Can Virtual Reality Make DeAndre Jordan an Elite Free Throw Shooter?

Along with 50+ million other sports fans in North America, I too obsess about fantasy sports – and this time of year, I’m particularly fixated on fantasy basketball. This past week, my near-constant attention to an imaginary basketball team, Dynamite Diggums, led me to this tasty little nugget: Los Angeles Clippers’ center DeAndre Jordan is experimenting with VR to improve his free throw shooting.

I found this intriguing on many levels. Most notably, it comes a year after another mediocre free throw shooter, Andre Drummond of the Detroit Pistons (who is also on the Diggums’ roster, by the way), tested a high-tech shooting sleeve, in addition to VR, with the same goal in mind: improve a deficiency through technology.

Before you ask, yes, I did manage to draft all of the NBA’s most underwhelming free throw shooters onto a single team.

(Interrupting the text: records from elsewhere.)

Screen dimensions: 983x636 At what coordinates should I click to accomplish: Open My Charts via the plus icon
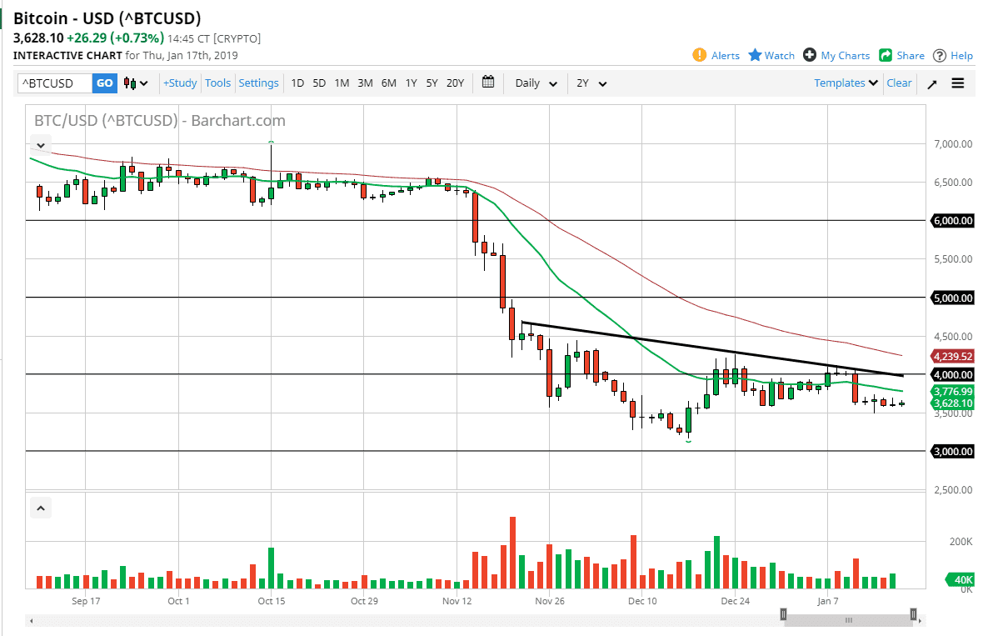(x=809, y=55)
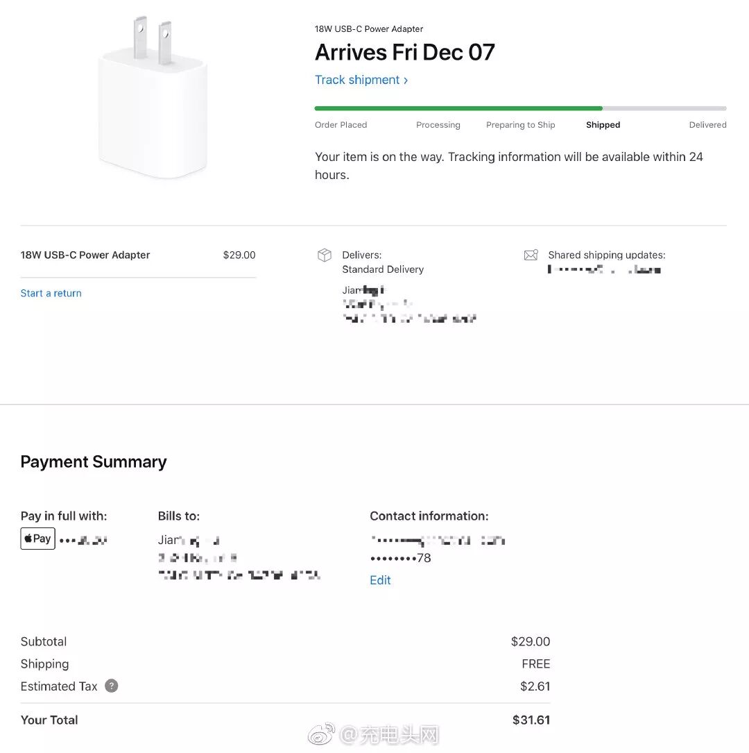This screenshot has height=753, width=749.
Task: Open the Estimated Tax help icon
Action: coord(112,686)
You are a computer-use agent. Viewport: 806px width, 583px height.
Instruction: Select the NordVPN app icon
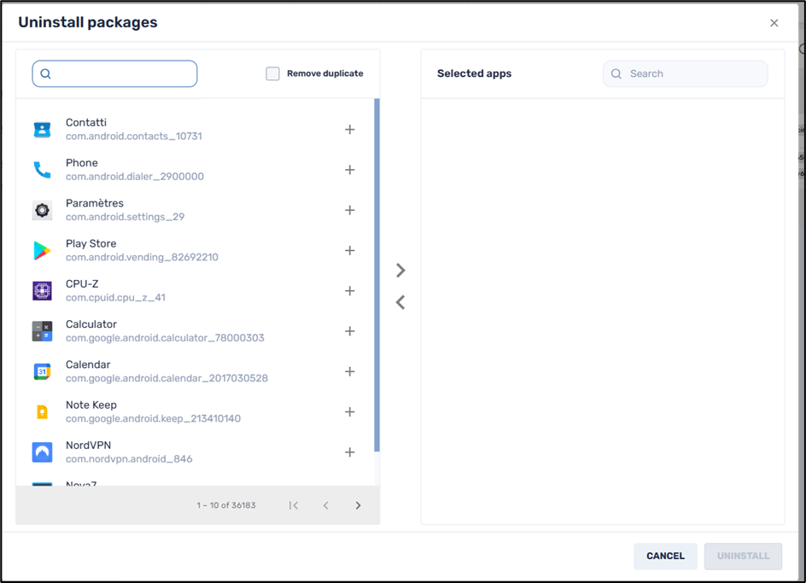pos(42,452)
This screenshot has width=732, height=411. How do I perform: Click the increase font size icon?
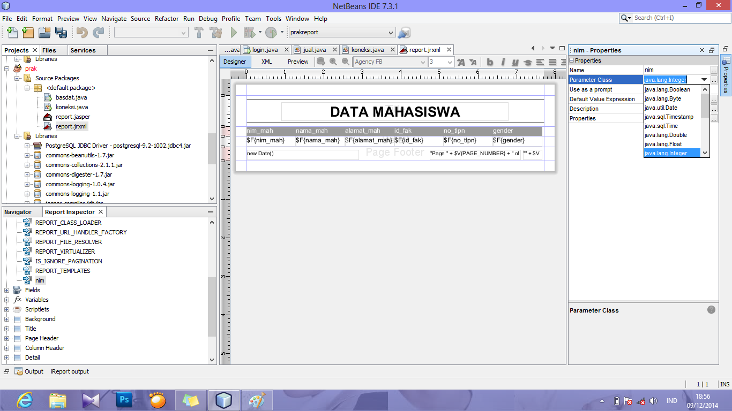461,62
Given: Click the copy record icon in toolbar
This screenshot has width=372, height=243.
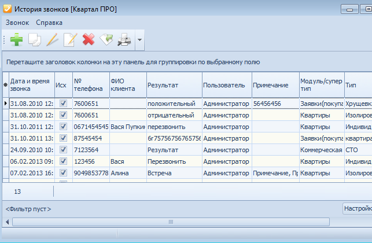Looking at the screenshot, I should 35,40.
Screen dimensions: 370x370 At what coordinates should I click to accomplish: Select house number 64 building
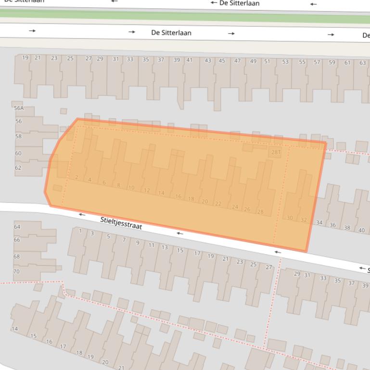17,227
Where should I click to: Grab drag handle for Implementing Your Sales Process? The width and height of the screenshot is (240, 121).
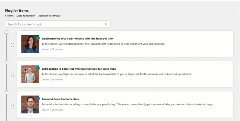click(x=13, y=45)
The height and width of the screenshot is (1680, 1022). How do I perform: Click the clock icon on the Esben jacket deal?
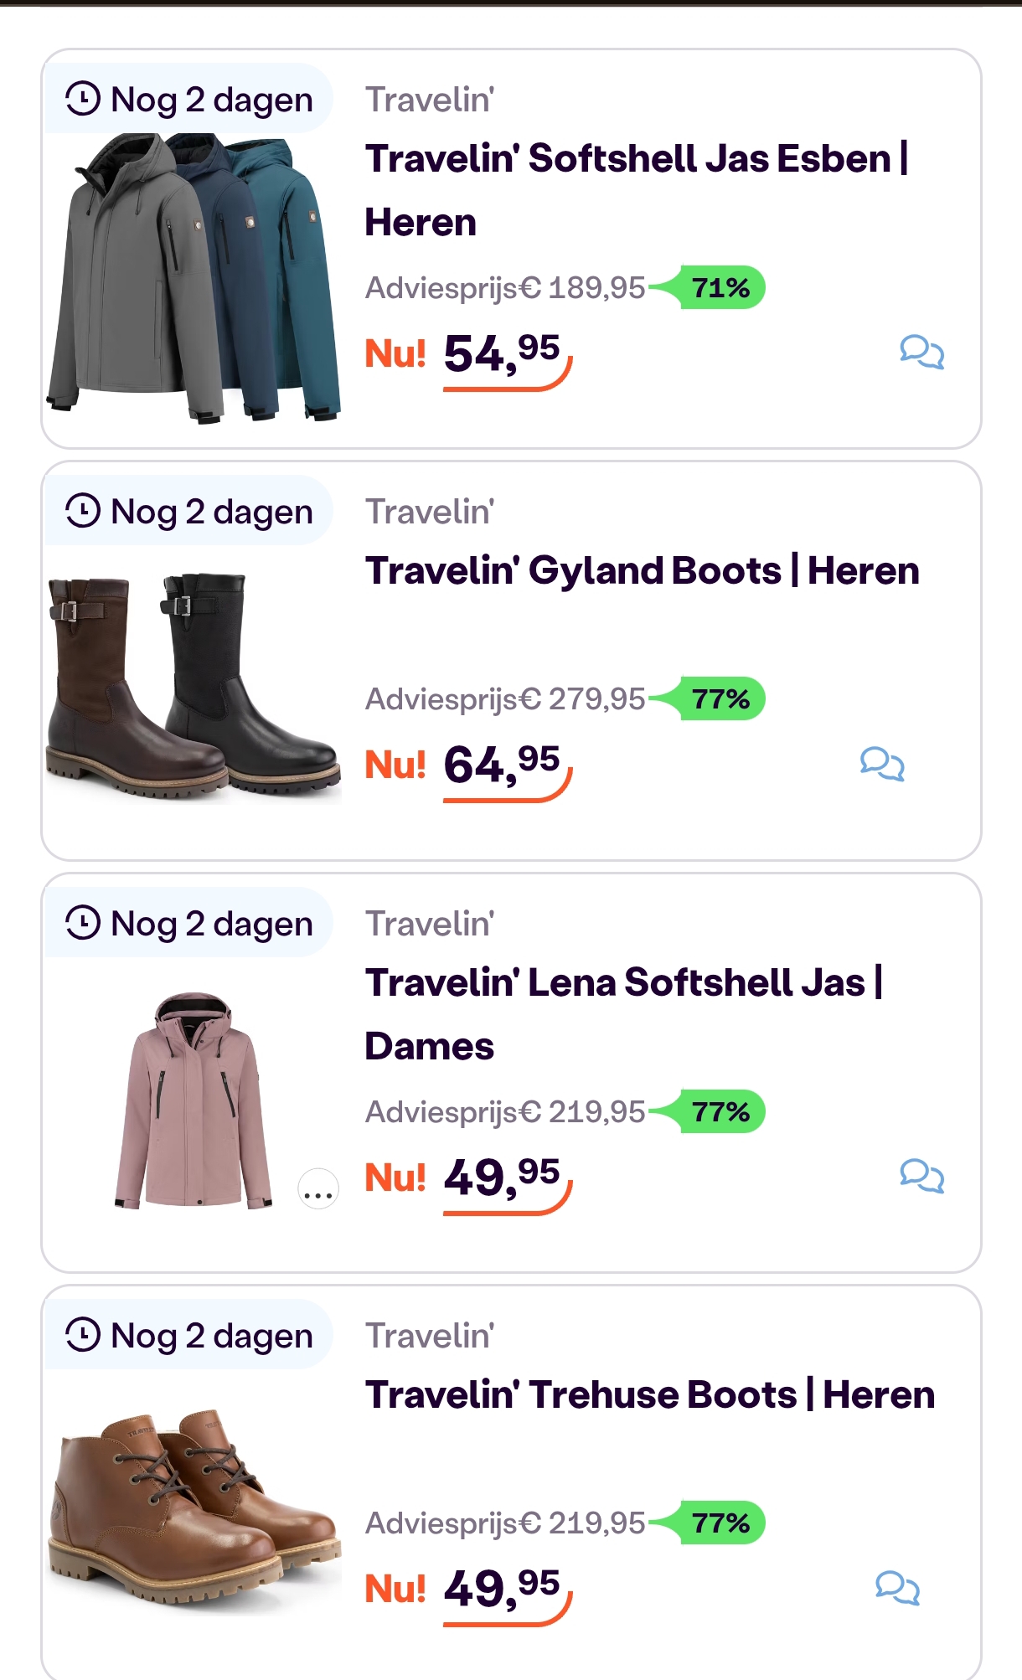pos(84,99)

As communicators, we continually embrace what’s next in technology to help our clients break through with engaging and inventive campaigns. From VR to AI, from Facebook Live to data-driven lead generation, technology is ubiquitous in marketing communications, and its prevalence is now extending to every corner of the sports world. In 2017, expect an even deeper connection between technology and sport – both by the personnel on the field and in the front office. Sports teams are essentially technology companies; they utilize proprietary analytics tools to determine ideal roster composition, deploy precision-based technologies to measure previously unmeasurable impacts on player effectiveness (impact of spin rate on a pitcher’s performance, for example), and much more. The adoption of these tools, by teams and individual players alike, will only expand as early adopters get results. In other words, Deandre Jordan won’t be the last NBA center to experiment with VR.

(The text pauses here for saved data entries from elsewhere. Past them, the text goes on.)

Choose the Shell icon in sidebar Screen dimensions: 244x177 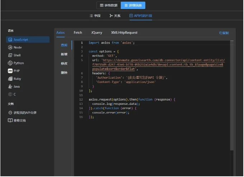click(10, 55)
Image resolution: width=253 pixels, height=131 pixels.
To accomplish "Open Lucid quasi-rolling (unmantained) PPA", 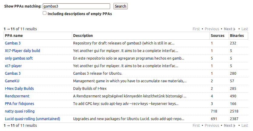I will click(x=32, y=119).
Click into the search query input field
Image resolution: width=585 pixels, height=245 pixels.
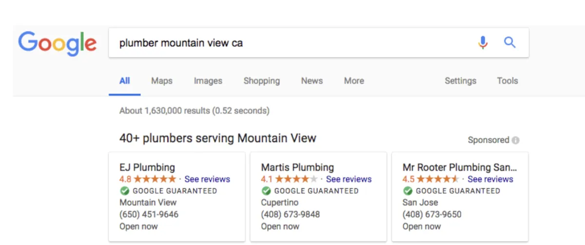pos(293,43)
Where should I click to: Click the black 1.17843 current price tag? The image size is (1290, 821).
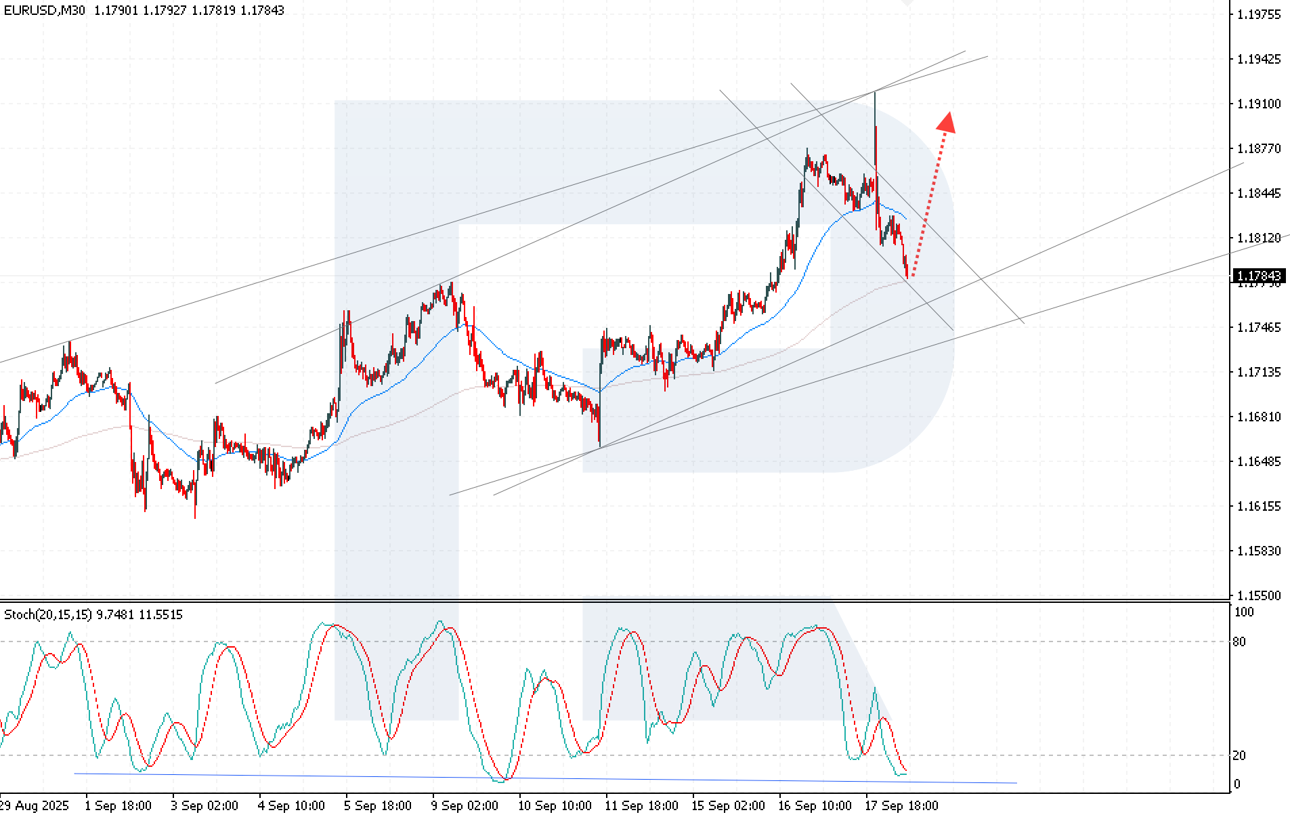[x=1259, y=276]
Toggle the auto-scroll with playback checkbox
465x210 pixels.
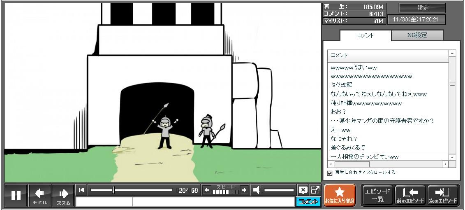329,173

As a marketer, the most exciting aspect about the intersection of sports and technology is that as we can now better understand how tech can improve the on-field product in sport – be it through better data analytics, virtual reality, AI or otherwise – a cadre of new companies are emerging within a sports industry expected to be worth nearly $75 billion by 2019. And as each burgeoning brand experiences success within the marketplace, there will be both fewer limitations on how fast they can grow – as well as a need for specialized communications counsel as they  attempt to break through in an increasingly competitive landscape. The only limitations at all are at the far reaches of human ingenuity and physical performance. Which begs the question: Are we entering an era of the tech-powered super-athlete? The tech-powered super-marketer?

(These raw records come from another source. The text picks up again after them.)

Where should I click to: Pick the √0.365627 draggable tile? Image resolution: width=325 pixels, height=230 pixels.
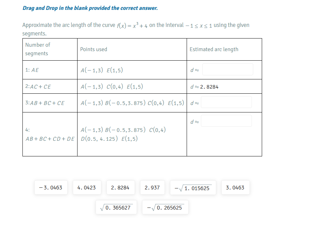[116, 206]
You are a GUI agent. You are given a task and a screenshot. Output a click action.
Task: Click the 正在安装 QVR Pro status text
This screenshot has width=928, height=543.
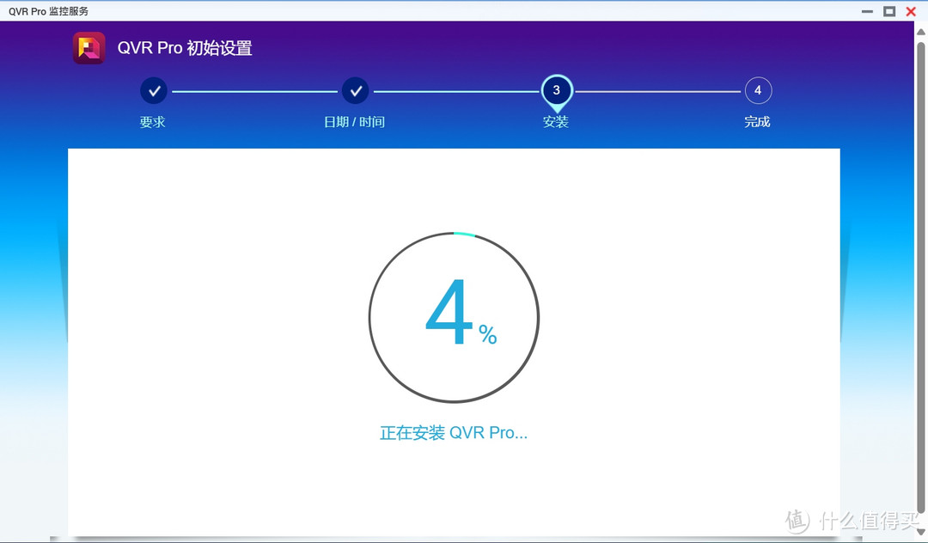click(454, 432)
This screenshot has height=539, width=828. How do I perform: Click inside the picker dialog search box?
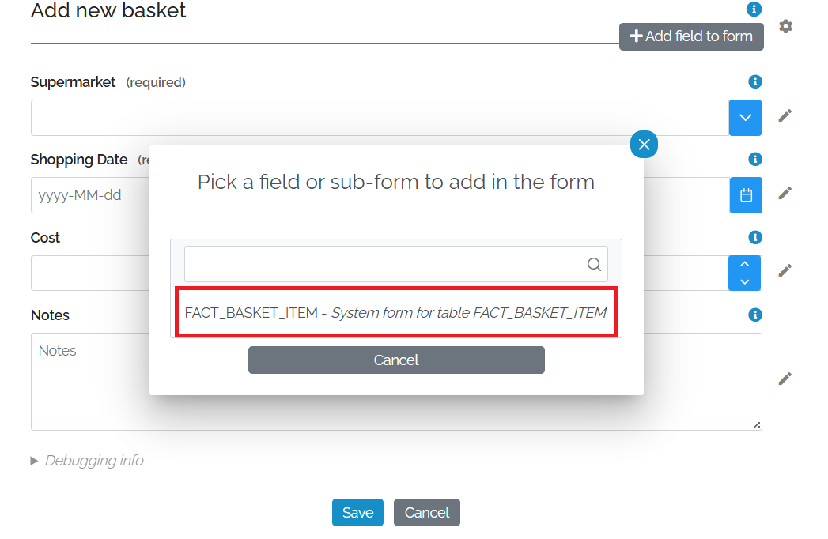(380, 264)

Of course, we’re not all the way there yet. Early returns on the NBA free throw quandary are inconclusive. Jordan and Drummond continue to miss freebies, while the center showing the most improvement – Rudy Gobert of the Utah Jazz (also on the Diggums’ roster… noticing a pattern here?) – attributes incremental improvement to doing it the old-fashioned way: extra practice.

I don’t know about you, but I’m excited for what’s to come at the intersection of sports and technology. The product we consume should only improve as inventive companies help athletes on the bubble break through, and athletes at the top reach new, incredible heights. And of course, elite NBA centers might finally improve glaring shooting deficiencies to such a degree that obsessed fantasy GMs can draft them without penalty. And in the end, isn’t that all that really matters?